Je suis de retour avec une fic inspirée de Sang d'Encre. Elle contient des spoilers sur ce roman, vous êtes donc prévenus. ;) Je précise que je n'ai pas encore lu Mort d'Encre, merci donc de ne pas vous y référer. =)

Ah, et j'ai bâclé la fin... enfin, je pense. ^^'

Lisez mon profil pour une explication sur ma longue absence.


L'appel du feu

19 jours que Farid était enfermé dans le terrier du blaireau, au milieu des moisissures et des souris. Maintenant que les rescapés de la bataille les avaient rejoints, il commençait sérieusement à développer une claustrophobie, d'autant que Doigt de Poussière ne le laissait pas sortir plus loin qu'une dizaine de mètres autour du refuge. Ça n'était pas dans ses habitudes de rester si longtemps au même endroit, qui plus est un endroit si confiné ; il avait toujours vécu libre comme l'air… enfin, plutôt aux dépends de ses maîtres, mais au moins eux étaient nomades.

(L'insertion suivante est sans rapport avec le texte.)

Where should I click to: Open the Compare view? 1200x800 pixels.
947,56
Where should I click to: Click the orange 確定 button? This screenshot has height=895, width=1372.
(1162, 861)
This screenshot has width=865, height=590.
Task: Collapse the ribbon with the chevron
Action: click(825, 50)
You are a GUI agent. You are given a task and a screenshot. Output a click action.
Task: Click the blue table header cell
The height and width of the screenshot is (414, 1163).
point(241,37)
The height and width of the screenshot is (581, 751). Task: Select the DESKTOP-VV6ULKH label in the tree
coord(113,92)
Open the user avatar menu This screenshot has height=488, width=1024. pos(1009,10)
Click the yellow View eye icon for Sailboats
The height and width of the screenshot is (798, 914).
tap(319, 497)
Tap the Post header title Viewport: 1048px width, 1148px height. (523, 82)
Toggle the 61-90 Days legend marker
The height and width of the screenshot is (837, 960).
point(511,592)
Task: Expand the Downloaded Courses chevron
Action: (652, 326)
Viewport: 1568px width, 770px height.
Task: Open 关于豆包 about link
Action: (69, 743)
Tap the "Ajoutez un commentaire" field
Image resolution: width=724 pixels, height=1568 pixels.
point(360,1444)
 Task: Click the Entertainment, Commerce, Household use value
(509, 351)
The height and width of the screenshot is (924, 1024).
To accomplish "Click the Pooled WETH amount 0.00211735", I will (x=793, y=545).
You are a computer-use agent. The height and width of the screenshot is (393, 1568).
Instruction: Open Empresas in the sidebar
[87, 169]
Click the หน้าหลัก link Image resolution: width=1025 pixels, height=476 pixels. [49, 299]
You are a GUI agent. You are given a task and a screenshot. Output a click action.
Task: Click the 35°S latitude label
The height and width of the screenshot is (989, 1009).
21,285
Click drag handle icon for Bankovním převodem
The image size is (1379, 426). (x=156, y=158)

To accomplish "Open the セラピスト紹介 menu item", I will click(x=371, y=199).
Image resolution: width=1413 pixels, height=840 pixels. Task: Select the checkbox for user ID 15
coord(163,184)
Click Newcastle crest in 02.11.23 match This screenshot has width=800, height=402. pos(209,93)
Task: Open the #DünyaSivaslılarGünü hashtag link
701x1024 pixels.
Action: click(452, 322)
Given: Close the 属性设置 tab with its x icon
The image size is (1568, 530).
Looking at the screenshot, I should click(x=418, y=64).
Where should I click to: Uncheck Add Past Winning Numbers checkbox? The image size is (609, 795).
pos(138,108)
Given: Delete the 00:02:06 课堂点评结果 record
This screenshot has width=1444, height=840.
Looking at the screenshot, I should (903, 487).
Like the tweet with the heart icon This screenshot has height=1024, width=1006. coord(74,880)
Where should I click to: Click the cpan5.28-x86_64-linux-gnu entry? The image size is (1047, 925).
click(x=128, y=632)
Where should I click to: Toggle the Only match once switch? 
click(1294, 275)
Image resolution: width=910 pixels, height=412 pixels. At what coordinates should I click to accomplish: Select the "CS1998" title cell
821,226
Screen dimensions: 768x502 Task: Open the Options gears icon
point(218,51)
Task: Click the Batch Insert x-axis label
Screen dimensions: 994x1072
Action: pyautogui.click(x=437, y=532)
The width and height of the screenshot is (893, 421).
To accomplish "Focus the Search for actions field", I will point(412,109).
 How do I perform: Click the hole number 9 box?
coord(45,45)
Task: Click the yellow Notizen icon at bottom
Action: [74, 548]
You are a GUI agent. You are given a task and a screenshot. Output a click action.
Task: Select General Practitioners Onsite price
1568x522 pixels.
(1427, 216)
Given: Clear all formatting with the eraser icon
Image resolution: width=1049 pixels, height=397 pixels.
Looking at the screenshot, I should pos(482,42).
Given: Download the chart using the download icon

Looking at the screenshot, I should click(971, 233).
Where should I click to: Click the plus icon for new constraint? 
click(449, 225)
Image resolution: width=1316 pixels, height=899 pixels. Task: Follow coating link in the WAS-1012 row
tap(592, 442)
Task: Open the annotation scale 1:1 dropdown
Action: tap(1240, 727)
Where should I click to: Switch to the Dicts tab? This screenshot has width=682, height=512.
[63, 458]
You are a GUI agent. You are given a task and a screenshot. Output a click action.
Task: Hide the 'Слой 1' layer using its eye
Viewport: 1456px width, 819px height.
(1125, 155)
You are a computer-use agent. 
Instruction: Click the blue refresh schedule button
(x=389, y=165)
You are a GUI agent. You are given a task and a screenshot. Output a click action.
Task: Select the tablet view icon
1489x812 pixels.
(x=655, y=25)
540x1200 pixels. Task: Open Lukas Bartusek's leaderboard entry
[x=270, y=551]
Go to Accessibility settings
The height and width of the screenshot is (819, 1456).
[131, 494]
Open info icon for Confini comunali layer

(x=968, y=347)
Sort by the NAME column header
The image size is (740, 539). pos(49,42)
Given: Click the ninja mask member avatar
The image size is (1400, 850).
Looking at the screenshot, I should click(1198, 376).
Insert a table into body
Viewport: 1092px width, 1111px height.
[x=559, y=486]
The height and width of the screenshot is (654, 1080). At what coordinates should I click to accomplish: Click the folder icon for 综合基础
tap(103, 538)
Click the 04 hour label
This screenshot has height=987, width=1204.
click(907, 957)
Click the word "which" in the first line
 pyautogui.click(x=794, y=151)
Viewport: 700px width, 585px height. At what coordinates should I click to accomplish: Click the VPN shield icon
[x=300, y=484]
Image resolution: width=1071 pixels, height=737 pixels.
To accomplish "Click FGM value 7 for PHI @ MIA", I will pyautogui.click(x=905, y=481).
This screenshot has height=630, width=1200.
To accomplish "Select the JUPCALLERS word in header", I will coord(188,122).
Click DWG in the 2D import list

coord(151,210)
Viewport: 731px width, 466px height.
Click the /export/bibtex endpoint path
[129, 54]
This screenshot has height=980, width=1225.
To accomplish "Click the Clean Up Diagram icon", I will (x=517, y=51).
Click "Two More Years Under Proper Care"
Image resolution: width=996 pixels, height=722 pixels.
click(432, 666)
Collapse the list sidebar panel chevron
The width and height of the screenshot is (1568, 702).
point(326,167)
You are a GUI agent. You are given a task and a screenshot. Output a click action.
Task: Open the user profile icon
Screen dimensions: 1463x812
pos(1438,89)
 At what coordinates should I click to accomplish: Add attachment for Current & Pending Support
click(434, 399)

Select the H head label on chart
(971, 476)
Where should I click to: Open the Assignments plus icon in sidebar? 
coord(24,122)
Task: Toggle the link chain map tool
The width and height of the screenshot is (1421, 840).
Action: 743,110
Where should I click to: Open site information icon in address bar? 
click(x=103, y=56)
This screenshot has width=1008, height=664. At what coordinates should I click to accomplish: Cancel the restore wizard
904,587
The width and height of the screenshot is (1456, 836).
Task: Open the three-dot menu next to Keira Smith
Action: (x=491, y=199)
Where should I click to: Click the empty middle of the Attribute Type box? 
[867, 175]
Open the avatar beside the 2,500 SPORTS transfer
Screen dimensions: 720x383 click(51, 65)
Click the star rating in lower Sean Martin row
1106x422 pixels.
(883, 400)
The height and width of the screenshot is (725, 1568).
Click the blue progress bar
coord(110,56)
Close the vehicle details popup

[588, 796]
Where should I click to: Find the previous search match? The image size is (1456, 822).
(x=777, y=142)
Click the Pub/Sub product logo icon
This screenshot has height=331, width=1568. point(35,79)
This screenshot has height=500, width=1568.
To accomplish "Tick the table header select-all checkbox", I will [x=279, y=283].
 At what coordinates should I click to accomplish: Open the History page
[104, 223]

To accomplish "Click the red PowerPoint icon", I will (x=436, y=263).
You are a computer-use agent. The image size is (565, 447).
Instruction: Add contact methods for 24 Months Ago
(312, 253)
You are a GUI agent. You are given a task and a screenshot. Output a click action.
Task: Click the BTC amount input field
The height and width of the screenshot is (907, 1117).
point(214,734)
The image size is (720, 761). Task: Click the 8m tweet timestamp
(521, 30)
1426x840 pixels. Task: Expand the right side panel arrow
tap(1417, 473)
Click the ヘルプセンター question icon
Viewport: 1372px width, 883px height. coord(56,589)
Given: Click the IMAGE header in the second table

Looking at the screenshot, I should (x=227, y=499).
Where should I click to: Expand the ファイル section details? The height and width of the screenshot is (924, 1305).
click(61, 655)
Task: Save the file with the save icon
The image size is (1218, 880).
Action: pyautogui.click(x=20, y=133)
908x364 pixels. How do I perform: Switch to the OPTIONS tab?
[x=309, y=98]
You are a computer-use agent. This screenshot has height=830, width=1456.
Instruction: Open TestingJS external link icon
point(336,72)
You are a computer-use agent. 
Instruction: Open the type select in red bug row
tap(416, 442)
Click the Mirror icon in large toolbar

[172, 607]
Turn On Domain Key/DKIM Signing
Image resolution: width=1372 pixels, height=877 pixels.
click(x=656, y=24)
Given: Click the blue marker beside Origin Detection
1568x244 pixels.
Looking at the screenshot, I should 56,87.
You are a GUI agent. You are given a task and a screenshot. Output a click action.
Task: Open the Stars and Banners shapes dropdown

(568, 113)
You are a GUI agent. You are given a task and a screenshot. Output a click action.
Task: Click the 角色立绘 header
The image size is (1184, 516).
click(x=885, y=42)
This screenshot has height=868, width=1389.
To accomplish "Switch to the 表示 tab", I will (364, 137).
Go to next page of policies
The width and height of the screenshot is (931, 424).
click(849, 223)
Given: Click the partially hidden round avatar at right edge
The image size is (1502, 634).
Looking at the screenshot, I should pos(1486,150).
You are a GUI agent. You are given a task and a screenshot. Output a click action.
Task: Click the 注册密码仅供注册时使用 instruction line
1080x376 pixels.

Et Meggie, enfermée dans une tour du château de la Nuit ! Farid ne pouvait supporter l'idée que peut-être, elle était maltraitée, ou sous-alimentée, ou exploitée, ou… Non, il ne devait pas y penser ou il allait devenir fou d'angoisse. Comme disait Doigt de poussière, il était déjà fou d'amour, c'était bien suffisant.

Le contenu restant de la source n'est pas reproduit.